Tracking type photovoltaic device of the present invention has the problem of being vulnerable to shaking or vibration due to the influence of weather such as typhoons or heavy snow in a state exposed to the outside by supporting a conventional solar panel with only one central axis under load In the three axes of each variable unit 300, the solar cell unit 100 is more firmly supported to prevent vibration and shaking.

In addition, the inclination angle of the solar cell unit 100 module through each variable unit 300 has the advantage of preventing the typhoon damage by placing the ground and the typhoon damage close to the horizontal to minimize the damage.

Hereinafter, the solar tracking sensor unit 800 will be described with reference to FIG. 6.

The solar tracking sensor unit 800 tracks both the azimuth and altitude of the sun, and transmits the calculated angle to the movement of each variable unit 300, thereby maximizing the power output from the sunlight. have.

At this time, the solar tracking sensor 800 is installed on one side of the solar cell unit 100 is a general sensor that provides information by tracking the sunlight in real time, the type or method is not specifically limited. In addition, the edge of the solar panel is preferably formed by fixing with a metal frame.

As described above, although not shown in the drawings to drive the variable unit 300 and the solar tracking sensor unit 800, a valve, a regulator, an air conditioner control box, a control system, a controller, etc. may be used as a control system configuration. It is not limited to any one by a well-known technique.

Hereinafter, the fixing unit 200 will be described with reference to FIGS. 5 and 7.

The fixed unit 200 includes a fixed inner cylinder portion 210, a fixed outer cylinder portion 220, and a fixed inner cylinder ball 211. The fixed inner cylindrical portion 210 is inserted into the fixed outer cylindrical portion 220 so that the length in the vertical direction is variable, and a cylindrical shape having the same structure as the variable unit 300 is preferable. In addition, it is preferable that the fixed inner cylinder ball 211 is coupled to the upper end of the fixed inner cylinder portion 210 to be coupled with the upper coupling portion 410 to be described later.

Each of the variable units 300 is inserted into the inner and outer balls of the upper and lower balls, but unlike this, the lower end of the fixing unit 200 is preferably directly coupled to the second frame portion 520, as shown in FIG. Do.

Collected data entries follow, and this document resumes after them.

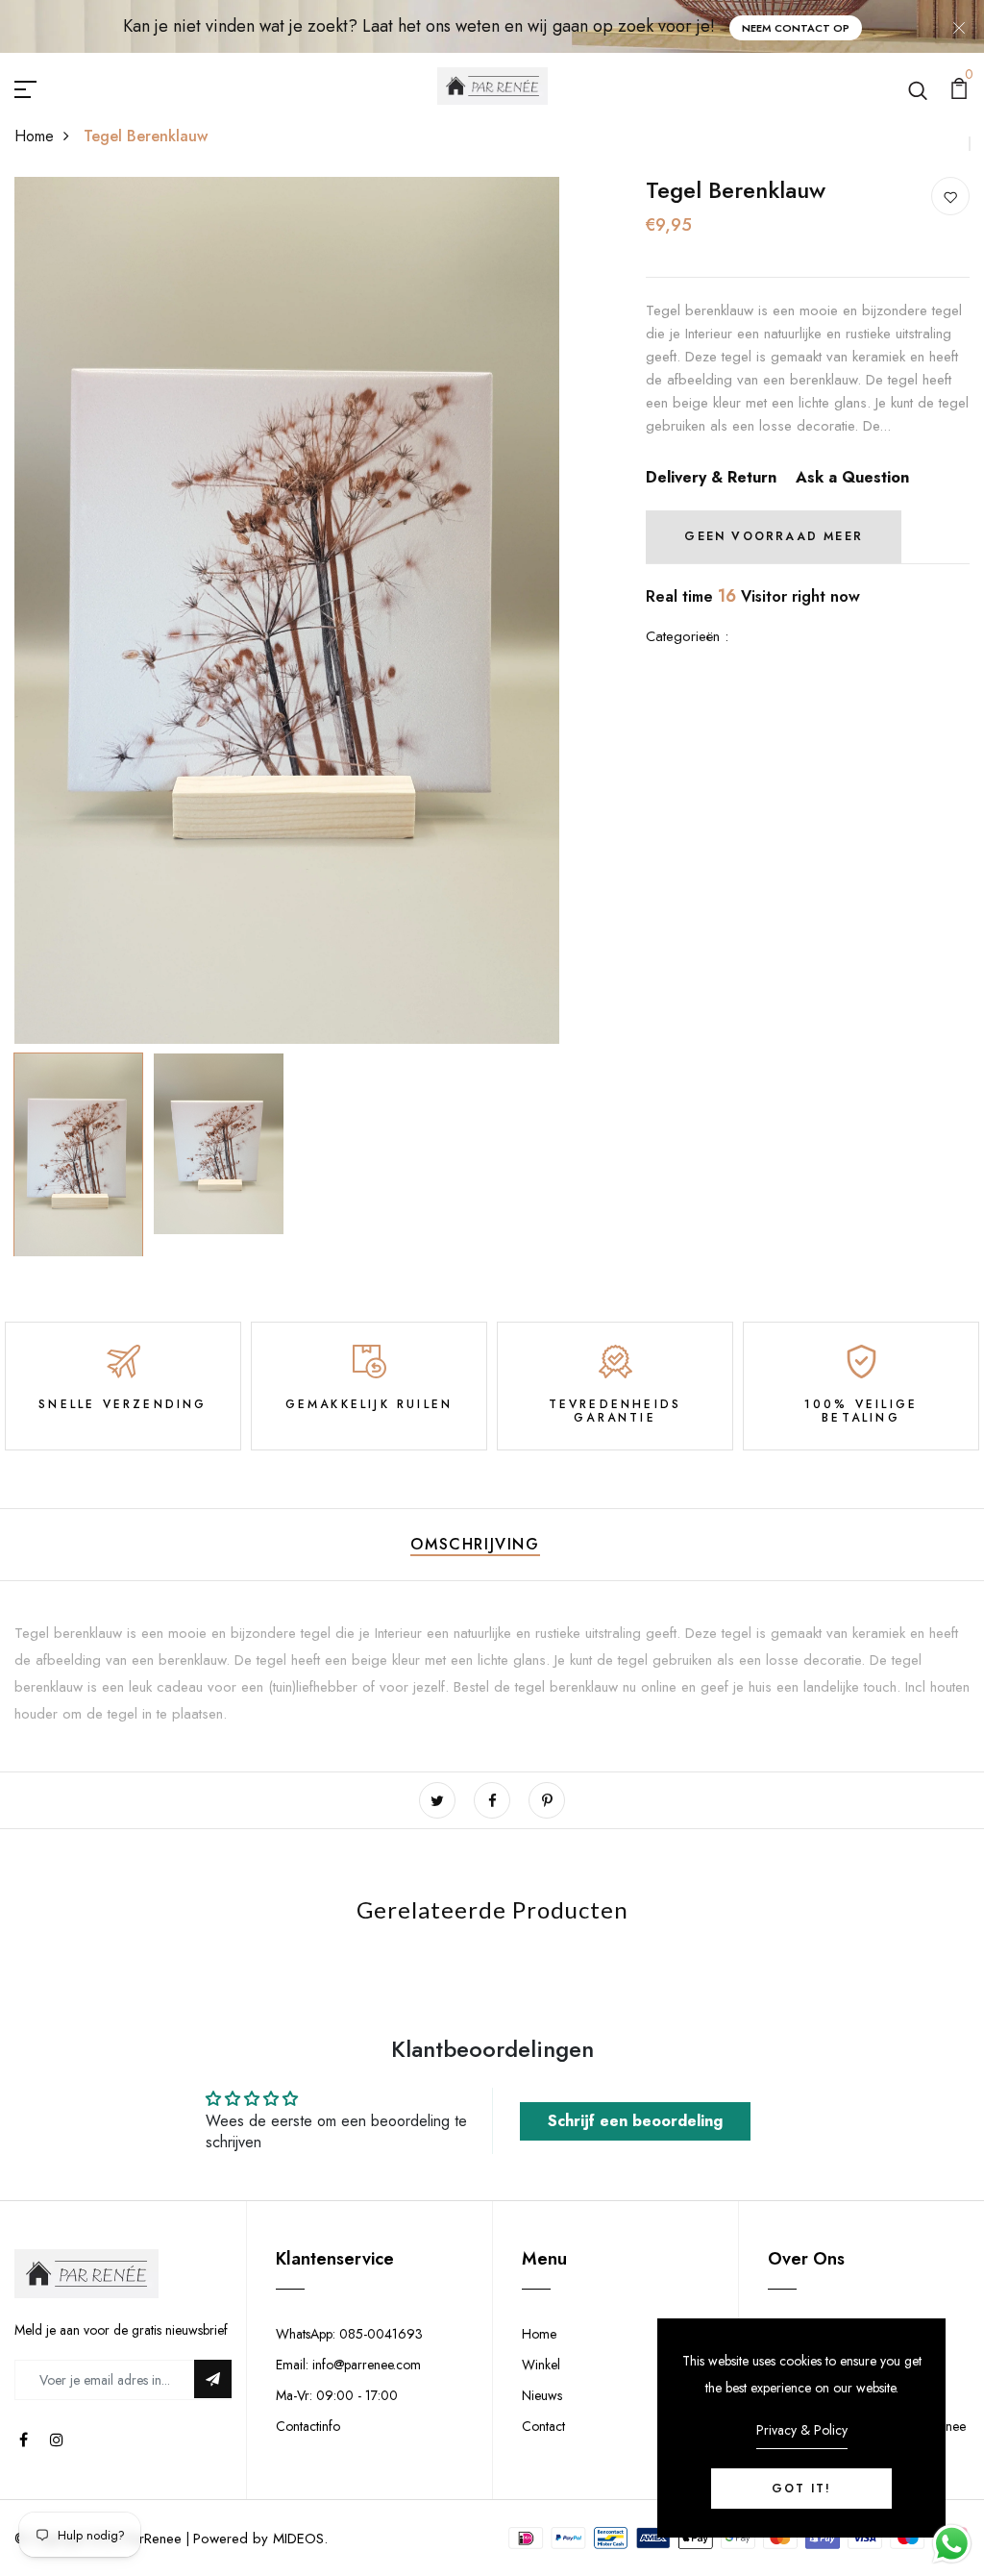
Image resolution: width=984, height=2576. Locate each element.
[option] (287, 610)
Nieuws (542, 2395)
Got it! (801, 2488)
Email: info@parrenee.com (348, 2364)
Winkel (541, 2364)
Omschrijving (474, 1544)
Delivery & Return (711, 477)
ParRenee (153, 2538)
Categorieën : (687, 636)
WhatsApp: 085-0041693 (349, 2333)
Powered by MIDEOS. (260, 2538)
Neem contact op (795, 28)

Therefore, since it is directly coupled to the frame unit 500 supporting the solar cell unit 100, there is an advantage that the support force and the fixing force for the solar cell unit 100 increase.

In addition, as shown in Figure 7, the upper portion of each variable unit 300, the first variable operation unit 310 is in contact with the point b of the lower surface of the solar cell unit 100, the second variable operation unit 320 It is preferable that the upper portion abuts the point d of the lower surface of the solar cell unit, and the upper portion of the third variable operation unit 330 abuts the point a of the lower surface of the solar cell unit.

As described above, each variable unit 300 is coupled according to a triangular shape on the lower surface of the solar cell unit 100, and the upper portion of the fixed unit 200 comes into contact with the point c to make the first variable operation unit 310 and the first variable unit. 2 is located between the variable operation unit 320, the lower portion of the fixing unit 300 is preferably coupled to the second frame unit 520.

Therefore, the fixing unit 200 is located at the center of the lower surface of the solar cell unit 100 and serves to hold the angle of the variable unit 300 that induces roll motion and pitch motion. Occurs.

Hereinafter, the coupling unit 400 will be described with reference to FIGS. 2 and 3.

The coupling unit 400 is preferably a rectangular shape with a rounding treatment having a predetermined thickness. For example, an iron plate commonly used in industrial sites is preferable.

In addition, the coupling unit 400 is provided with a plurality of each of the upper coupling portion 410 and the lower coupling portion 420, each of the upper coupling portion 410 and the lower coupling portion 420 of the fixing unit 200 It is preferable to be coupled to the upper and lower portions of the upper and each variable unit 300.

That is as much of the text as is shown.